Written instruction:
Convert the records into a Markdown table with the columns Row and Record text, omitting blank lines. Start at the line that contains "Given: Click the 20 Apr. date label" and stop after the line that contains "[x=171, y=294]", including both.

* begin *

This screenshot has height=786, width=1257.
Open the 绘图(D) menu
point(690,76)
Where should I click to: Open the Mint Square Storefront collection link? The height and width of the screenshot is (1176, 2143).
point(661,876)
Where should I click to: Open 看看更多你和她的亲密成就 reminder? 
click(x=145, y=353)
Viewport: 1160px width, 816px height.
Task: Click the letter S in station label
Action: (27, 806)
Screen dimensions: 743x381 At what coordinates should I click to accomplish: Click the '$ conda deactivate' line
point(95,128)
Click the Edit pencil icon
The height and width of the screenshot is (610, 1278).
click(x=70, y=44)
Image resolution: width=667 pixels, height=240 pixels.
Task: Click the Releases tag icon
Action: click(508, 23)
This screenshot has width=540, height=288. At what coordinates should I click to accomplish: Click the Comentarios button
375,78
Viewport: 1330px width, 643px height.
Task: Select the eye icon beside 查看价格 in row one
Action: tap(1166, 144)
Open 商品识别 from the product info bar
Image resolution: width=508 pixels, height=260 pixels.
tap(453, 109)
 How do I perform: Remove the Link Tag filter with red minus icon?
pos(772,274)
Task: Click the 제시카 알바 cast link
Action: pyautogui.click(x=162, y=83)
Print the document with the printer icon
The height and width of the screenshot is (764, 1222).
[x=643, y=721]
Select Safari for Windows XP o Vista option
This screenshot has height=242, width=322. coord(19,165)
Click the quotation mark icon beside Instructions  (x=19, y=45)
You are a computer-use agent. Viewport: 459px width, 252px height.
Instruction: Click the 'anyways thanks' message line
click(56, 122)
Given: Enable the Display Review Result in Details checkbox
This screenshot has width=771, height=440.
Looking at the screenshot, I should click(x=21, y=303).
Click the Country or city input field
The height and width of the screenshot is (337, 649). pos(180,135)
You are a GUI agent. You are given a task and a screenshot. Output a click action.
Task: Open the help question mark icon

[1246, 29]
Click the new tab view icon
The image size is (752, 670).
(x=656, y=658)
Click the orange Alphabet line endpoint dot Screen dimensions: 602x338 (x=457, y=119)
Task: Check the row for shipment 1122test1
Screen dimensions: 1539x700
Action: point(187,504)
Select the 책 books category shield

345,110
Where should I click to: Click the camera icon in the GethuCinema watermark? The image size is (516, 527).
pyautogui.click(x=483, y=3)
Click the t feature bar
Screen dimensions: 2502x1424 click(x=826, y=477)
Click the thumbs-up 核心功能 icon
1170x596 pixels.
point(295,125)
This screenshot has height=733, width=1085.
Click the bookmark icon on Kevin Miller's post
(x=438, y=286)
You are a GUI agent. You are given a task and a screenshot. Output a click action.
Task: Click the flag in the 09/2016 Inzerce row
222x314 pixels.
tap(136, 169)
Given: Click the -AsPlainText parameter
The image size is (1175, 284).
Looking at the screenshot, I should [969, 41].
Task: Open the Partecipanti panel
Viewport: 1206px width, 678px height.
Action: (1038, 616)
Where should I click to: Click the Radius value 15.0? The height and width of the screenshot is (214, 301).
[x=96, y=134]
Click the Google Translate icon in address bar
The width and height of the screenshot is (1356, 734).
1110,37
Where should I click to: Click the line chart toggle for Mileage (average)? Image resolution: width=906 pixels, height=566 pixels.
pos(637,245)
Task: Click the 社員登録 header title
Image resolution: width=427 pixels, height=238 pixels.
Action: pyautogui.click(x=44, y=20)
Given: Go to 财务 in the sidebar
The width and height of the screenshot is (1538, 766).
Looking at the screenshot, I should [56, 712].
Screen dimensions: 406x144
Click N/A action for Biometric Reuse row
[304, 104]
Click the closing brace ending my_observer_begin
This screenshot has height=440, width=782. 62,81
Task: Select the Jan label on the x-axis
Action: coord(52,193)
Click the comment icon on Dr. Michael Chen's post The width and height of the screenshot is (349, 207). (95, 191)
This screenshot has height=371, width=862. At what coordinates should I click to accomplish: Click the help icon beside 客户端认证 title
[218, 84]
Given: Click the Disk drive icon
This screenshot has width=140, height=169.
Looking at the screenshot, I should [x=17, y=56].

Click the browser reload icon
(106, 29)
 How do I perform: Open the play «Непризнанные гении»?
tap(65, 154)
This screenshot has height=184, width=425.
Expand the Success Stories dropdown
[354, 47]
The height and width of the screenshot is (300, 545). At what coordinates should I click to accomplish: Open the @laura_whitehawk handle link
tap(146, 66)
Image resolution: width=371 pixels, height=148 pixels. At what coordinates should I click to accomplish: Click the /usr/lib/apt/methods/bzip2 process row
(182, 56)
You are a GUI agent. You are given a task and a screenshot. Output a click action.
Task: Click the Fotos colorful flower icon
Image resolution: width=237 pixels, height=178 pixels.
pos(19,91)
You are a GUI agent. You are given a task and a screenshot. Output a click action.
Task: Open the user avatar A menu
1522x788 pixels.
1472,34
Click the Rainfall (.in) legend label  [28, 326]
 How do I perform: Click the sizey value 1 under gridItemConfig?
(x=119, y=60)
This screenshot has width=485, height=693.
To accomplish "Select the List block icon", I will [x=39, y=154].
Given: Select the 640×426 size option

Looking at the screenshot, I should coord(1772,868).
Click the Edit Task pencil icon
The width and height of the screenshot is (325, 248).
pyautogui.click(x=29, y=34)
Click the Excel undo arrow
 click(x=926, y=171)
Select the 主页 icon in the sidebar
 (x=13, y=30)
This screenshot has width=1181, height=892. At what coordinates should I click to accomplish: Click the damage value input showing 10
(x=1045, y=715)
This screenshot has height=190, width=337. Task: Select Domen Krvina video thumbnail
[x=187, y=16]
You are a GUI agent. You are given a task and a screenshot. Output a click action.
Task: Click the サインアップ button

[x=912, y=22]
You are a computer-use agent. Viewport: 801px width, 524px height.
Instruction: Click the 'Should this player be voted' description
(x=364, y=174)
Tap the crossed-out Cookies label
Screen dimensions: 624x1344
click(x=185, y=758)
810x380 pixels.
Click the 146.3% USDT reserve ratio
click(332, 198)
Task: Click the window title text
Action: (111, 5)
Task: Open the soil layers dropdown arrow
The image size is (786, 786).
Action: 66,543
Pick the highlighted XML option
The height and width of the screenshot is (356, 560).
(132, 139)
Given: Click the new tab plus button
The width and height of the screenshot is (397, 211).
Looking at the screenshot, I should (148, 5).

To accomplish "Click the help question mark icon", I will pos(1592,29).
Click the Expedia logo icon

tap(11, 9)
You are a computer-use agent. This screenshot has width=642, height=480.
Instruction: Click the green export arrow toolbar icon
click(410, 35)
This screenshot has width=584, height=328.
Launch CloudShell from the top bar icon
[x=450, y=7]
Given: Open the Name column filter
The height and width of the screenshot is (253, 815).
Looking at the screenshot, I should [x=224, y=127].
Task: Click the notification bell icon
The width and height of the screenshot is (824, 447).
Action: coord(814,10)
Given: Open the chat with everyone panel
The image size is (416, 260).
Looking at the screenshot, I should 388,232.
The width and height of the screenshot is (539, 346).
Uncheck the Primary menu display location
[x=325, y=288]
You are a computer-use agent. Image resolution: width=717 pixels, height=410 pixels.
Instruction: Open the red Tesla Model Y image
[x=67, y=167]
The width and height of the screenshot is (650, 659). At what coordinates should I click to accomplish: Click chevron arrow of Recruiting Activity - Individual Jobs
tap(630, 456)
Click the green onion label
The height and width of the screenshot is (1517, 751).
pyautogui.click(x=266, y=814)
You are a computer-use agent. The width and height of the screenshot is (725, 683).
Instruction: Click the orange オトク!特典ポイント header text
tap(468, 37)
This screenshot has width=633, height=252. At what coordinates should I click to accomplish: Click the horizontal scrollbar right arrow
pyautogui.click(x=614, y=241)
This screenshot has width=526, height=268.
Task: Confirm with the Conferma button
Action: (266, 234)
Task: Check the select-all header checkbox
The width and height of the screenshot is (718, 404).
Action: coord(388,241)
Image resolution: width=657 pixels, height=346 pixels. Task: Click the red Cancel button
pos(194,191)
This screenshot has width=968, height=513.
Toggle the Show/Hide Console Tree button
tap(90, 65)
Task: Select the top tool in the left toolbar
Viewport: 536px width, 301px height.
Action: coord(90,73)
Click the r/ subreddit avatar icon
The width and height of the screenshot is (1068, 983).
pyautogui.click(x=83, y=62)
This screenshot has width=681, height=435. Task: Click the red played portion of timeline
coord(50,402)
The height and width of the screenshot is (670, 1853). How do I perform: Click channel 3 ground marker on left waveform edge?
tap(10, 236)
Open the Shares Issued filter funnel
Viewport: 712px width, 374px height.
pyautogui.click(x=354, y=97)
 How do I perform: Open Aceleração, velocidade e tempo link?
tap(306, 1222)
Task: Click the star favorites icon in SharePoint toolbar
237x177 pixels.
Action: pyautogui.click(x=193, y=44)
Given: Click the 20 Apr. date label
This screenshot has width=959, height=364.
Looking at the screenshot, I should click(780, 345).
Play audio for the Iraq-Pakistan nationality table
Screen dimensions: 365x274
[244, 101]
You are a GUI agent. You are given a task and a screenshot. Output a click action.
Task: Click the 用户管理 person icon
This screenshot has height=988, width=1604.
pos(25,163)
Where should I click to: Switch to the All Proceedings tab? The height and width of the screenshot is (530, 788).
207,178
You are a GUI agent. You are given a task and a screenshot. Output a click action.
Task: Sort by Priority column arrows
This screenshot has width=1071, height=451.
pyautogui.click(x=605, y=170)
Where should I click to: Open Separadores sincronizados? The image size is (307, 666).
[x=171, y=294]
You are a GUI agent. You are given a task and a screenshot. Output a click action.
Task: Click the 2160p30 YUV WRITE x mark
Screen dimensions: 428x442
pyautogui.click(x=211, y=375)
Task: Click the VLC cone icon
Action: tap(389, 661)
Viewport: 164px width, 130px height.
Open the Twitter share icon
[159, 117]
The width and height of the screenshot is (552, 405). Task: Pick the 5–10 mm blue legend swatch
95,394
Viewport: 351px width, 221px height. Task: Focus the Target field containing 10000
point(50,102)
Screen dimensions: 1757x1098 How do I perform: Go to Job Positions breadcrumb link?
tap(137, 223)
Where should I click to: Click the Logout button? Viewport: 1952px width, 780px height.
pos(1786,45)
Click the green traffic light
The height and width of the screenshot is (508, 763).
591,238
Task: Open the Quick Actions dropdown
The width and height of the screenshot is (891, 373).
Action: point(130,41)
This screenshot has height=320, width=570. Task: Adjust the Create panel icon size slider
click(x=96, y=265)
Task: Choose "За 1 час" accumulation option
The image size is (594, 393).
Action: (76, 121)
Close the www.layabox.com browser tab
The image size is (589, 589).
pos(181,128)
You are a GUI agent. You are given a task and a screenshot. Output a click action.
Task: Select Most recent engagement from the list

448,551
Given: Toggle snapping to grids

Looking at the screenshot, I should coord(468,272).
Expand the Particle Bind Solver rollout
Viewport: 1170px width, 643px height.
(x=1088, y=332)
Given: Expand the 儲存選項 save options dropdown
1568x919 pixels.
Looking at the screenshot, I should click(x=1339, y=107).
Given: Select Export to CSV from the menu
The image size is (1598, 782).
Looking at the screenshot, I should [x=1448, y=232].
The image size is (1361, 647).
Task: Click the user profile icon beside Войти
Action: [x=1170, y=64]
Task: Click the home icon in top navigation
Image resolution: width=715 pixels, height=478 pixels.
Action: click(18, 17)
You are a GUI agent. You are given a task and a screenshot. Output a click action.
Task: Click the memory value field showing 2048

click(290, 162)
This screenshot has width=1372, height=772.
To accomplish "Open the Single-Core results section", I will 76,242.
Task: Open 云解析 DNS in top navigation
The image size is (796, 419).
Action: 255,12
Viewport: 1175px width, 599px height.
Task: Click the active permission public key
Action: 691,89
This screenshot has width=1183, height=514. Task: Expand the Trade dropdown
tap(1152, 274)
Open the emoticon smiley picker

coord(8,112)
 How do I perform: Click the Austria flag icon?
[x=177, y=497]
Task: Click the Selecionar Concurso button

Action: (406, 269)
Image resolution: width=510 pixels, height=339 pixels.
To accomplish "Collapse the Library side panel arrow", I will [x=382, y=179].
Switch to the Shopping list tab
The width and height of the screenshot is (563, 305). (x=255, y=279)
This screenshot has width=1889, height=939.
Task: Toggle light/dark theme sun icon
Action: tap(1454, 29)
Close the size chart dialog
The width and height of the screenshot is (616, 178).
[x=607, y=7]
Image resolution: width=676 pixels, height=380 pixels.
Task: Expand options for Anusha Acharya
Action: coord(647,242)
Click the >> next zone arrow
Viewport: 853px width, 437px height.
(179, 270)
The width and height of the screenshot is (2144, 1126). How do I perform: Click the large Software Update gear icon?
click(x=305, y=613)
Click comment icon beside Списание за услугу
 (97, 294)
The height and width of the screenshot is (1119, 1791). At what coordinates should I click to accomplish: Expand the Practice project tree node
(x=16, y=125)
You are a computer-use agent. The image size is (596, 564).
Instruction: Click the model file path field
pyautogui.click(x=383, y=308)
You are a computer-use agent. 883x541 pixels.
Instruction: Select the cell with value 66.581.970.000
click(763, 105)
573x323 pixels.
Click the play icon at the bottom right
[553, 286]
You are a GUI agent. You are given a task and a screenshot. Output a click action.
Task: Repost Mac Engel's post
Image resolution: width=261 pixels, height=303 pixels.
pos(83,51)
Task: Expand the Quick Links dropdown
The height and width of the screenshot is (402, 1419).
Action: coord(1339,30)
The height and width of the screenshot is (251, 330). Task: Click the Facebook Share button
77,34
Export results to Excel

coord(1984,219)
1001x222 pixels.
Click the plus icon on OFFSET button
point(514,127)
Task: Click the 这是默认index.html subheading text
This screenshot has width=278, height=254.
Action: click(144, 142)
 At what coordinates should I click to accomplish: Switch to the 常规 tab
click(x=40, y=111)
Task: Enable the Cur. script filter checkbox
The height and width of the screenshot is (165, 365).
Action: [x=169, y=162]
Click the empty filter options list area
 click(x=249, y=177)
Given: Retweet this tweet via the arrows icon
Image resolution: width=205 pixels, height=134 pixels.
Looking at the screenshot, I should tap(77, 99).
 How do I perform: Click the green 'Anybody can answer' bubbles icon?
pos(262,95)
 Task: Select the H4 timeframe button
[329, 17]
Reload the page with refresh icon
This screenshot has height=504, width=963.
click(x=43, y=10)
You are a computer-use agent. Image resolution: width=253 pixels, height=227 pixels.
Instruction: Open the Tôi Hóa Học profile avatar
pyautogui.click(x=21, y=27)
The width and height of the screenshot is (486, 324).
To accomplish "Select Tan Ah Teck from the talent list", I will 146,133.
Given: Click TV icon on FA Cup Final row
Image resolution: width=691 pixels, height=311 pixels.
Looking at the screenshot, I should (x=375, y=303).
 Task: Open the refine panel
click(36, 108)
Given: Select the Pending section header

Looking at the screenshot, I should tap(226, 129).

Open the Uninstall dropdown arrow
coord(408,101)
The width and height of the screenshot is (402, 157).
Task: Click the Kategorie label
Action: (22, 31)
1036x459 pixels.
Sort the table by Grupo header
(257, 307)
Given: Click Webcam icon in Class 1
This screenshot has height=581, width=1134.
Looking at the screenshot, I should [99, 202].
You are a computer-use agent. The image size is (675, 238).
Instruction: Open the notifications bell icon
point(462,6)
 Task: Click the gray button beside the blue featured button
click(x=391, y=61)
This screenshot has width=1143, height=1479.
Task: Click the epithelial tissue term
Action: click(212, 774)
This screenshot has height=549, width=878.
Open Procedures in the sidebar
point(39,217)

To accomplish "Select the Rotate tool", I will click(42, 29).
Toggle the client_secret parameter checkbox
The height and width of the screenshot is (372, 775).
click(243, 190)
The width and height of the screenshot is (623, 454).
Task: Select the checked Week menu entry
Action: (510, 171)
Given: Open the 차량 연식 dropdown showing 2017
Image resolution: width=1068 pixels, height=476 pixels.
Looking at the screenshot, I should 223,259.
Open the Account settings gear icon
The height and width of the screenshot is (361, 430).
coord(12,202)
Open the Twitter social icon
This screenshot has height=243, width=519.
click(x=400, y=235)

* end *

Exercise output:
| Row | Record text |
|---|---|
| 1 | Given: Click the 20 Apr. date label |
| 2 | This screenshot has width=959, height=364. |
| 3 | Looking at the screenshot, I should click(780, 345). |
| 4 | Play audio for the Iraq-Pakistan nationality table |
| 5 | Screen dimensions: 365x274 |
| 6 | [244, 101] |
| 7 | You are a GUI agent. You are given a task and a screenshot. Output a click action. |
| 8 | Task: Click the 用户管理 person icon |
| 9 | This screenshot has height=988, width=1604. |
| 10 | pos(25,163) |
| 11 | Where should I click to: Switch to the All Proceedings tab? The height and width of the screenshot is (530, 788). |
| 12 | 207,178 |
| 13 | You are a GUI agent. You are given a task and a screenshot. Output a click action. |
| 14 | Task: Sort by Priority column arrows |
| 15 | This screenshot has width=1071, height=451. |
| 16 | pyautogui.click(x=605, y=170) |
| 17 | Where should I click to: Open Separadores sincronizados? The image size is (307, 666). |
| 18 | [x=171, y=294] |